Just as you may select a file from a directory tree by specifying its absolute pathname, you may select any node from the document tree by its absolute path. To select the <index> element, the path would be /document/index. In a file system, names must be unique within a directory. Thus, a path will select only one file. In an XML document, however, a parent element may have many child elements with the same name. Thus, the absolute XPath expression /document/para selects the nodes on lines 5 and 6 of the sample document, and /document/index/item selects the elements whose start tags are on lines 8 and 11.

Just as you can create relative path names in a file system (relative to the “current working directory”) XPath allows you to specify nodes by using path names relative to the “context node” in the document tree. If your context node is the <para> on line 5, the relative path to the index nodes is simply index. If your context node is the <index> on line 7, then the path item/para will select the nodes on lines 9 and 12. In these cases, as with file systems, every time you take a new step on the path, you look at the children of the context node.

Just as a filesystem path uses .. (dot dot) to allow you to move up to a parent directory in the directory tree, XPath uses .. to move to the parent of a node. Thus, if your context node is the <para> element on line 12, the relative path name to the <endnote> element would be ../../endnote.

At this point, we must abandon the filesystem analogy, since XPath gives you many more ways to move around the document tree than just the parent and child relationships. With XPath, you may specify an axis, which is the direction in which you want to look as you move to the next step in the path. We have actually been using the child axis as a default; the non-abbreviated syntax for item/para is child::item/child::para. The following descriptions of XPath axes is adapted from XML in a Nutshell, by Elliotte Rusty Harold and W. Scott Means, ISBN 1-56592-580-7.

In an XPath expression, you select nodes by giving the axis and the name of the node(s) you want. You may also use these constructions: axis::* to mean “all element nodes along an axis,” @* to mean “all attribute nodes of the context node,” and axis::node() to mean “all nodes, including text and comments, attributes, and namespaces, along an axis. Table B.1, “Examples of XPath Axes” gives some examples in terms of line numbers in Example B.1, “Sample XML Document”.

But wait, there’s more! You can also select nodes depending on a condition. This condition is known as a predicate (since the selection is “predicated upon” the condition). The predicate is enclosed in square brackets, and may also contain an XPath expression. Thus, to find all <para> elements that have an align attribute with the value center, you would say //para[@align="center"], or, without abbreviations, /descendant-or-self::para[attribute::align="center"]. If you were at line 15 of Example B.1, “Sample XML Document” and wanted to find all the preceding <para> elements that had <item> parents, you would say preceding::para[parent::item]. A predicate does not require a relational operation like = or > or <=; if the node exists, the predicate is true. If it doesn’t, the predicate is false.

◆ Supplied material
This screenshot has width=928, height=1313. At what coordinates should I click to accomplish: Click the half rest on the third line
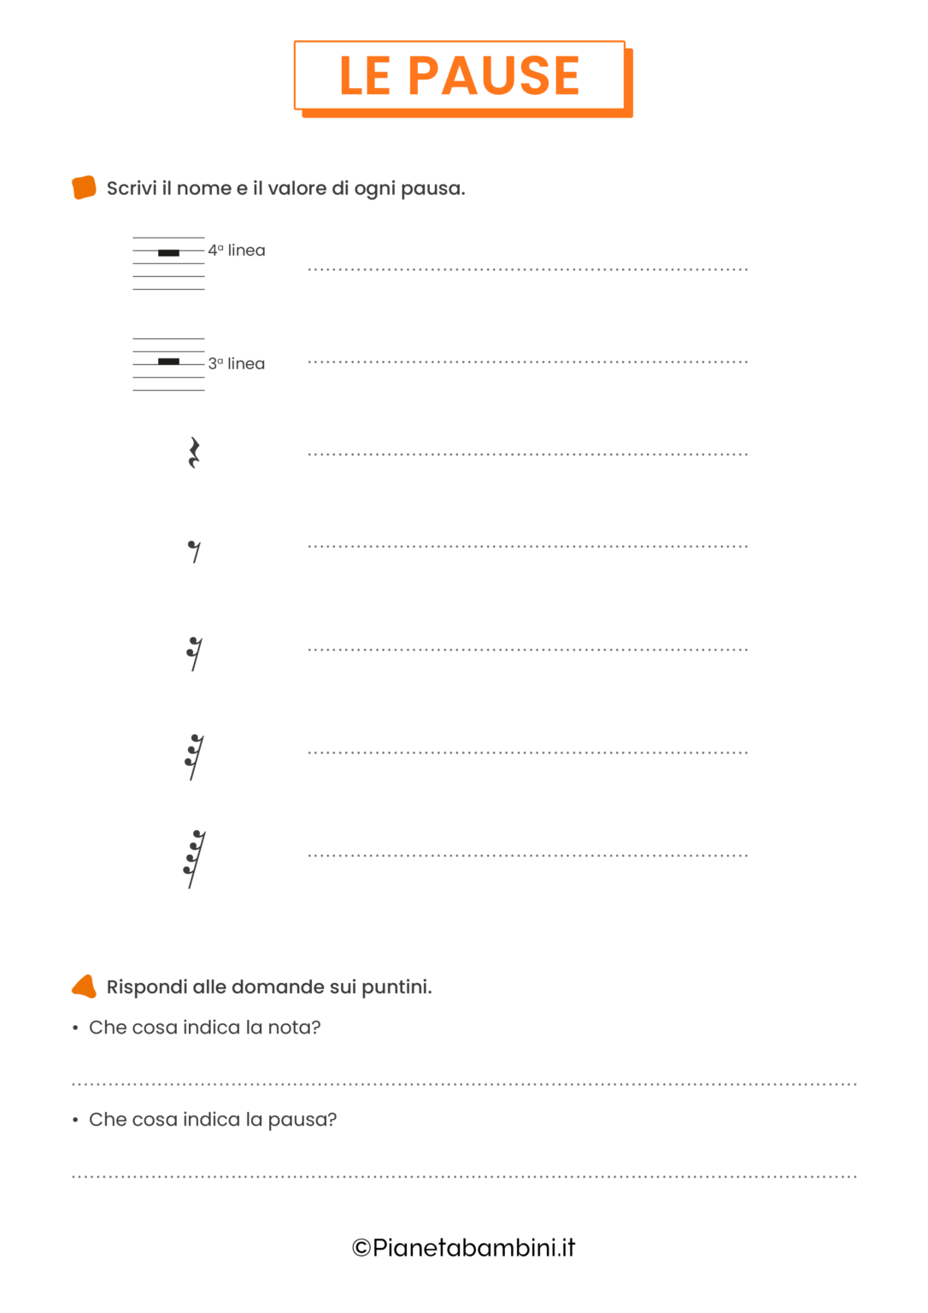coord(169,362)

◆ Problem
Can you carry on the XPath explanation from the point where its final paragraph ends?

◆ Result for this exercise
Note

The expression preceding::para[parent::item] selects the <para> nodes, not the <item> node. The predicate looks for the parent::item, but does not change the context node.

If the predicate consists of a number n, then the predicate matches the nth element in the set of selected nodes. The first node is numbered one, not zero.

XPath’s ability to reach any part of a document from any other part of the document allows XSLT to perform powerful and radical transformations on documents.

An XSLT stylesheet consists of a series of templates, which tell the transformation engine what to do when it encounters certain items. For example, a template might express the idea of “whenever you find a <para> element in the source document, put a <p> element into the output document.” We’ll see these in action in a while, but first, let’s look at the simplest possible transformation.

Here is the simplest possible XSLT stylesheet, consisting of just a beginning and ending tag:

<xsl:stylesheet xmlns:xsl="http://www.w3.org/1999/XSL/Transform"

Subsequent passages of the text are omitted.